Quelques-uns cependant, et avec plus de vraisemblance, lui ont prêté d'autres motifs qui supposeroient que, sous cette insouciance et cette légèreté apparente, il savoit dissimuler, quand il le jugeoit convenable, des desseins assez profondément combinés; et que le dégoût des affaires, qu'avoit fait naître en lui l'abus des plaisirs, n'avoit pas banni de son âme la passion qui a peut-être le plus d'empire sur ceux qui en sont possédés, et qui presque toujours survit à toutes les autres, l'amour du pouvoir. Le roi touchoit à sa majorité; et ce pouvoir, dont le régent s'étoit fait une habitude, alloit lui échapper. Si, après cette époque fatale, il continuoit encore à l'exercer, il pouvoit craindre qu'on ne l'accusât de vouloir s'y perpétuer; tandis que le faisant passer, lorsqu'il lui appartenoit encore, entre les mains de sa créature, de l'homme de France le plus déconsidéré, le plus dépourvu de consistance, et par conséquent le moins redoutable pour lui, il écartoit ainsi, en ce qui le touchoit, et quoi que l'on pût dire sur le choix qu'il auroit fait, tout soupçon de vues ambitieuses, et tellement qu'après avoir été régent de France, consentant à succéder à Dubois dans cette place de premier ministre, il sembleroit faire un acte de dévouement. Or, cette succession ne devoit pas se faire long-temps attendre: Dubois étoit atteint d'une maladie mortelle, digne fruit de ses débauches crapuleuses, et son arrêt avoit été prononcé par les médecins[46]. Dans moins d'une année, la place ne pouvoit manquer d'être vacante; et c'étoit ainsi que le duc d'Orléans spéculoit sur la mort de celui à qui il s'étoit abandonné pendant sa vie. Il s'en expliqua ainsi, dit-on, dans des conversations intimes avec quelques familiers; et du reste, de telles combinaisons n'étonneroient point de la part de ce prince dont l'esprit affectionnoit tout ce qui sembloit subtil en intrigues et en affaires, et mettoit même de l'amour-propre à surpasser les plus habiles et les plus corrompus, en immoralité, en mépris pour les hommes, et en habileté dans la science des intérêts.

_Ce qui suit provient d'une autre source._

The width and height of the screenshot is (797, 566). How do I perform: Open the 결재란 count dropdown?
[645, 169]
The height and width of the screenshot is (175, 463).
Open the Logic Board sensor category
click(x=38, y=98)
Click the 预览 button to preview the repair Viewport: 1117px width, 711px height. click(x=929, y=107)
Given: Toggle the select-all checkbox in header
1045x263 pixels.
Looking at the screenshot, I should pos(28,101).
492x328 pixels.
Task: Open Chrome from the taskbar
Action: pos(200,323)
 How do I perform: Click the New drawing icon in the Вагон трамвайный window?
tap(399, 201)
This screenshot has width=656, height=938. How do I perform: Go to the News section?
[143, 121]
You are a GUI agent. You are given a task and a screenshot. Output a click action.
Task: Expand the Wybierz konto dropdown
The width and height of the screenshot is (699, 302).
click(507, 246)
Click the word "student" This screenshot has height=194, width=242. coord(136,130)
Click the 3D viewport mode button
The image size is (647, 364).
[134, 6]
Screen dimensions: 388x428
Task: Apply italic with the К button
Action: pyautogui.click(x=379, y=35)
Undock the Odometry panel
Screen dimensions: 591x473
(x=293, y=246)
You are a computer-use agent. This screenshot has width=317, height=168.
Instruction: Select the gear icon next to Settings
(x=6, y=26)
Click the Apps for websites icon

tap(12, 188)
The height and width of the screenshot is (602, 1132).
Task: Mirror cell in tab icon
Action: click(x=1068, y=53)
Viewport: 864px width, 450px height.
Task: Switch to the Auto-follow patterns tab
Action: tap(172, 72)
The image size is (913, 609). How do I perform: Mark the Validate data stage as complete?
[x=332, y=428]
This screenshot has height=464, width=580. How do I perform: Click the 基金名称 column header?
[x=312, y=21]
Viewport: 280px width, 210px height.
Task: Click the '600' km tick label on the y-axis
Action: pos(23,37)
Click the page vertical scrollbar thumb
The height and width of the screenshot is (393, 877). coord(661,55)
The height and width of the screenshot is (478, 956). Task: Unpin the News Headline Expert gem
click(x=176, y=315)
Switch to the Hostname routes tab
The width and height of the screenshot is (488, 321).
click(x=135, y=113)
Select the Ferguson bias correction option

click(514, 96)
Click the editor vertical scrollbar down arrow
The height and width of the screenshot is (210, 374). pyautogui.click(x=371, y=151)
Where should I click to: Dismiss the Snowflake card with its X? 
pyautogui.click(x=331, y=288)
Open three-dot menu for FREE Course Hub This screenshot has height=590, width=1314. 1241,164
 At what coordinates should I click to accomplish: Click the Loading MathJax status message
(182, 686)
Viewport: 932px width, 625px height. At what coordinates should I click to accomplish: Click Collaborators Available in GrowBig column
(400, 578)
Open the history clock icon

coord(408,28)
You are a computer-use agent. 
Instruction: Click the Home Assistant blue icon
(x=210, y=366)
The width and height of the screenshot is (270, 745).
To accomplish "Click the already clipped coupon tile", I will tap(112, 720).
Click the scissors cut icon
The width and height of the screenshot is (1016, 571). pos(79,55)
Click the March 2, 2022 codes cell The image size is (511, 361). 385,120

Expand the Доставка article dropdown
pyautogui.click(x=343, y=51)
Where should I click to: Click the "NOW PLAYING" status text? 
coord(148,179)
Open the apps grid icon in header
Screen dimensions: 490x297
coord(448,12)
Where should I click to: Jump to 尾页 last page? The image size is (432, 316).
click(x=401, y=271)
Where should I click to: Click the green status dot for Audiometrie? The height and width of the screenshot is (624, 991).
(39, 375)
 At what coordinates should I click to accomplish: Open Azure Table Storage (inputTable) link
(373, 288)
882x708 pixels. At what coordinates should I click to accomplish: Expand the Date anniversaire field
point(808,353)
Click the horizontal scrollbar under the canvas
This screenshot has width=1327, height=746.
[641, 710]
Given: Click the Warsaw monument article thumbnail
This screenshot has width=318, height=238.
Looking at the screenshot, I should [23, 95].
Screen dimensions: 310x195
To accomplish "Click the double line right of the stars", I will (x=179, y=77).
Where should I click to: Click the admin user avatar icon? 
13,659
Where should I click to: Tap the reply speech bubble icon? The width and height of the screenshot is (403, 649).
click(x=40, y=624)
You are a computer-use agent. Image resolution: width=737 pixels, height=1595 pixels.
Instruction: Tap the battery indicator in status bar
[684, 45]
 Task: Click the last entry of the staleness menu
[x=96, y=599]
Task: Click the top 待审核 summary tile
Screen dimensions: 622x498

[Note 46: Il est très remarquable que le duc d'Orléans s'étoit informé très curieusement auprès de Chirac, médecin de Dubois, de ce qu'il pensoit à ce sujet; que celui-ci l'assura que le cardinal n'avoit pas plus de six mois à vivre, et que le régent répéta, dans son intimité, la sentence prononcée par le médecin; d'où il faut conclure qu'il avoit un plan tout près à être mis à exécution, après ce terme fatal et si rapproché.]

(1723) Quoiqu'il en puisse être, la prédiction se vérifia: Dubois jouit à peine une année de ce faîte des grandeurs auquel il n'avoit cessé de tendre, sans se donner aucun repos qu'il n'y fût parvenu; et le malheureux mourut comme il avoit vécu[47]. Sa mort acheva de révéler les turpitudes de sa vie: car alors il fut découvert que l'argent qu'il recevoit des Anglois, pour leur vendre les intérêts de la France, composoit à peu près la moitié de ses immenses revenus[48]. Quelques-uns ont vanté les actes de son court ministère; d'autres les ont décriés, et nous le représentent, dans ces derniers moments, comme plus emporté, plus cynique, plus désordonné dans les affaires, plus dégagé de tout frein, par cela même qu'il étoit dégagé de toutes craintes[49]. Lorsqu'il s'agit d'un homme tel que Dubois, ce qui est le plus infâme semble le plus vraisemblable, et nous croyons plutôt à ce dernier récit. Au reste, les actes de ce court ministère furent de peu d'importance; et en ce qui concerne l'histoire, ils sont tout-à-fait insignifiants.